IndicateurChargeInterprétation
🫀  Fréquence cardiaque🔳 Interne⚙️ Objective (capteur)
🔬 Lactate🔳 Interne⚙️ Objective (capteur)
⚡ Puissance (Watt)🔲 Externe⚙️ Objective (capteur)
🧠 RPE🔲 Externe🤔 Subjective (déclaratif)

Le RPE sur iDO

Sur iDO tu peux facilement accéder à ton feedback de séance et renseigner ton RPE. iDO calcul automatiquement la charge issu de ton RPE selon la méthode de Foster.

Toi et ton coach pouvez consulter et garder une trace de la charge de la séance et suivre l’évolution de la charge quotidienne dans le temps. iDO déduit de ces valeurs la monotonie de ton entraînement et ses variations trop importantes pour surveiller le sous-entraînement, sur-entraînement et le risque de blessure.

iDO propose la possibilité d’affiner le feedback grace au smiley de sensation, ainsi que de noter une remarque personnelle, ou encore de lancer un chat avec son coach en reprenant l’intitulé automatiquement de la séance (pour voir et se souvenir tout de suite de quoi on parle).

Monotonie de l’entraînement

La monotonie d’entraînement est l’indicateur (index) de variabilité de la charge d’entraînement quotidienne sur une semaine. Le calcul est simple : charge quotidienne moyenne sur la semaine / écart type.

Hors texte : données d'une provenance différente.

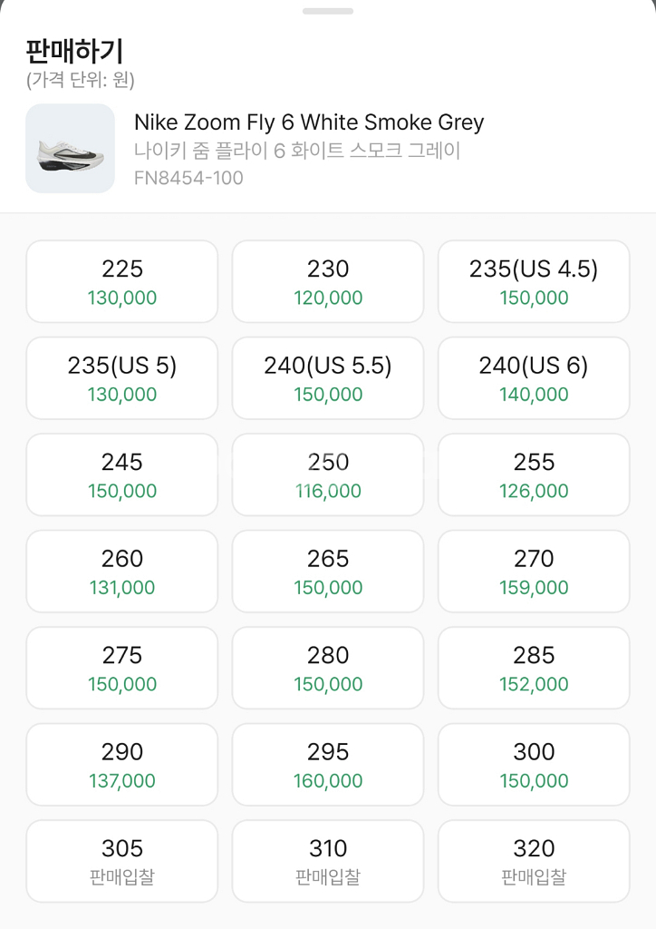Tap size 260 priced 131,000
Screen dimensions: 656x929
click(x=122, y=572)
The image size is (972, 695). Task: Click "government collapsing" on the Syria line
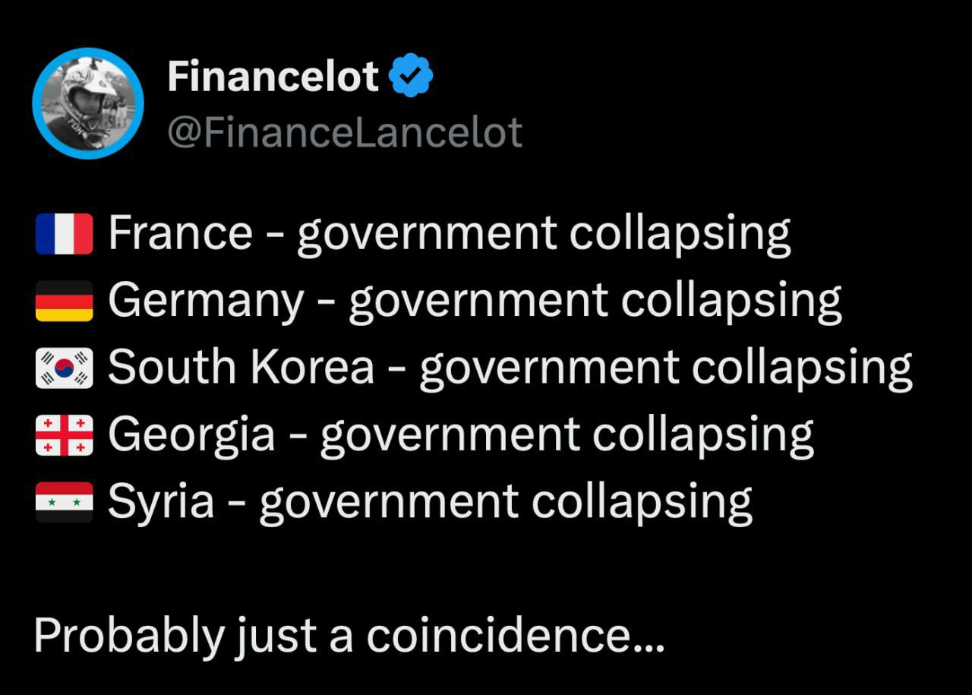(506, 502)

Exemple : Pour un sportif ayant une charge d’entraînement moyenne de 532 u.a. / jour sur une semaine, et un écart type de cette charge moyenne de 367 u.a. L’index de monotonie de l’entraînement est = 1,44 (532 u.a. / 367 u.a.)

D’après Fred Grappe, l’augmentation de la charge d’entraînement et de la monotonie peut engendrer un syndrome de surentraînement. C’est pourquoi il est toujours important de préserver une certaine variation de la charge d’entraînement dans la semaine de façon à diminuer l’index de monotonie. L’entraîneur doit ainsi varier les séances en intensité, en volume et en thématiques de travail.

Contrainte de l’entraînement

La contrainte d’entraînement est calculé à partir de la valeur de charge d’entraînement hebdomadaire totale et de l’index de monotonie. Le calcul est simple : charge hebdo x monotonie.

  • A charge hebdomadaire total stable, si la monotonie augmente cela veut dire que la contrainte augmente.
  • A monotonie stable, si la charge hebdomadaire total augmente cela veut dire que la contrainte augmente.

Il a été prouvé que les blessures et grosses fatigue (et maladie de santé du sportif) apparaissent très souvent lorsque l’index de monotonie et de contrainte atteignaient des valeurs anormales. (***)

Pour aller plus loin : La limite du RPE

Les limites que l’on peut trouver au calcul de charge et à son suivi grace à la méthode du RPE sont :

  • Nécessité pour l’athlète de bien savoir utiliser l’échelle de mesure (problème en cas de manque d’expérience). Il peut hésiter à mettre un chiffre entre 4 et 7 par exemple pour une séance avec une difficulté ressentie moyenne. Le texte associé au chiffre sur l’application mobile iDO Sport est là pour donner une bonne indication. Exemple 5 = un peu difficile.
  • Une autre limite est le fait que la note attribué à la séance concerne la séance entière. Alors qu’une séance à basse intensité globalement et de longue durée, peut comprendre quelques intervalles courts à intensité élevée. Dans ce cas, on peut noter la séance de différentes façon suivant l’interprétation…
  • La plus grosse limite est le fait qu’une action de l’athlète soit nécessaire après l’entraînement de manière régulière. Ce qui pour certains peut devenir inutilisable dans le temps.

Bon entraînement et bon analyse de la charge d’entraînement sur iDO !!!

Source :

  • (*) Validité dans différents sports : féminin(Alexiou et Coutts, 2008), la natation (Wallace et al., 2009), le tennis (Novas et al. , 2003), la musculation (Eston et Evans, 2009) et au taekwondo (Haddad et al., 2011).